--- START Document excerpt ---
As the fourth Caliph, Ali had transferred the Islamic capital to Kufa, and many of the first generation of Muslims had settled there. The Hanafi school of law based many of its rulings on the prophetic tradition as transmitted by those first generation Muslims residing in Iraq. Thus, the Hanafi school came to be known as the Kufan or Iraqi school. Ali and Abdullah, son of Masud helped form much of the base of the school, as well as other personalities from the direct relatives (or Ahli-ll-Bayṫ) of Moḥammad from whom Abu Hanifa had studied such as Muhammad al-Baqir. Many jurists and historians had reportedly lived in Kufa, including one of Abu Hanifa's main teachers, Hammad ibn Abi Sulayman.

Generational status

Abu Hanifa is regarded by some authorities as one of the Tabi‘un, the generation after the Sahaba, who were the companions of the Islamic prophet, Muhammad. This is based on reports that he met at least four Sahaba including Anas ibn Malik, with some even reporting that he transmitted Hadith from him and other companions of Muhammad. Others take the view that Abu Hanifa only saw around half a dozen companions, possibly at a young age, and did not directly narrate hadith from them.
--- END Document excerpt ---
--- START Information shown ---
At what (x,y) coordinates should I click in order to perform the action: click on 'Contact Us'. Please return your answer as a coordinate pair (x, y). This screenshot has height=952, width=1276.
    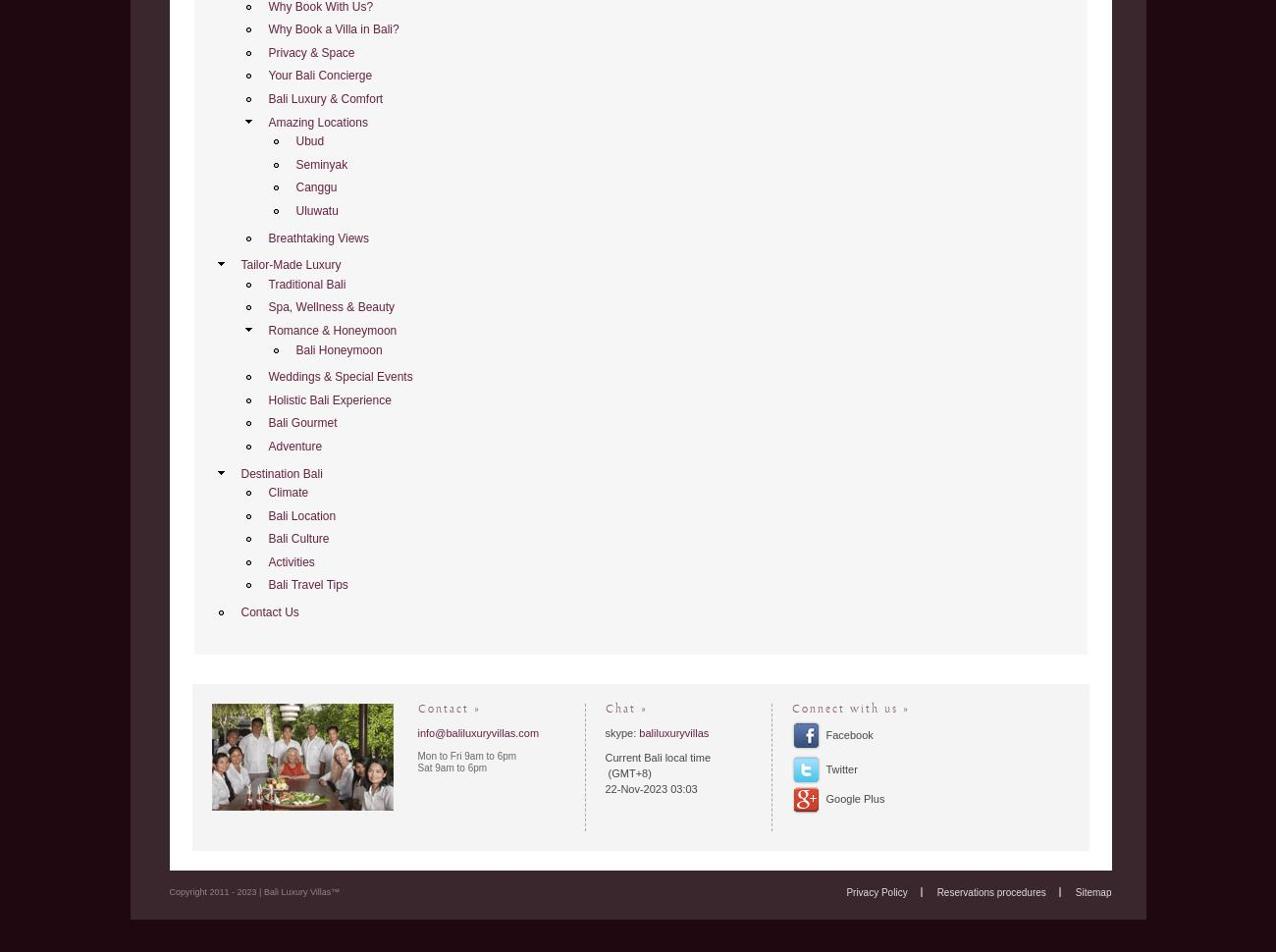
--- END Information shown ---
Set problem A:
Duplicate the part of the Abu Hanifa passage that begins with the words containing "Generational status" and ends with "hadith from them.".
Set problem B:
Decide whether each statement agrees with the Abu Hanifa passage, answering yes or no and quoting the words that settle it: (i) The Hanafi school was also called the Kufan or Iraqi school. (ii) Hammad ibn Abi Sulayman was one of Abu Hanifa's main teachers. (iii) Every authority holds that Abu Hanifa narrated hadith directly from the companions of Muhammad.

Complete response A:
Generational status

Abu Hanifa is regarded by some authorities as one of the Tabi‘un, the generation after the Sahaba, who were the companions of the Islamic prophet, Muhammad. This is based on reports that he met at least four Sahaba including Anas ibn Malik, with some even reporting that he transmitted Hadith from him and other companions of Muhammad. Others take the view that Abu Hanifa only saw around half a dozen companions, possibly at a young age, and did not directly narrate hadith from them.

Complete response B:
(i) Yes: "the Hanafi school came to be known as the Kufan or Iraqi school."
(ii) Yes: "including one of Abu Hanifa's main teachers, Hammad ibn Abi Sulayman."
(iii) No: "Others take the view that Abu Hanifa only saw around half a dozen companions, possibly at a young age, and did not directly narrate hadith from them."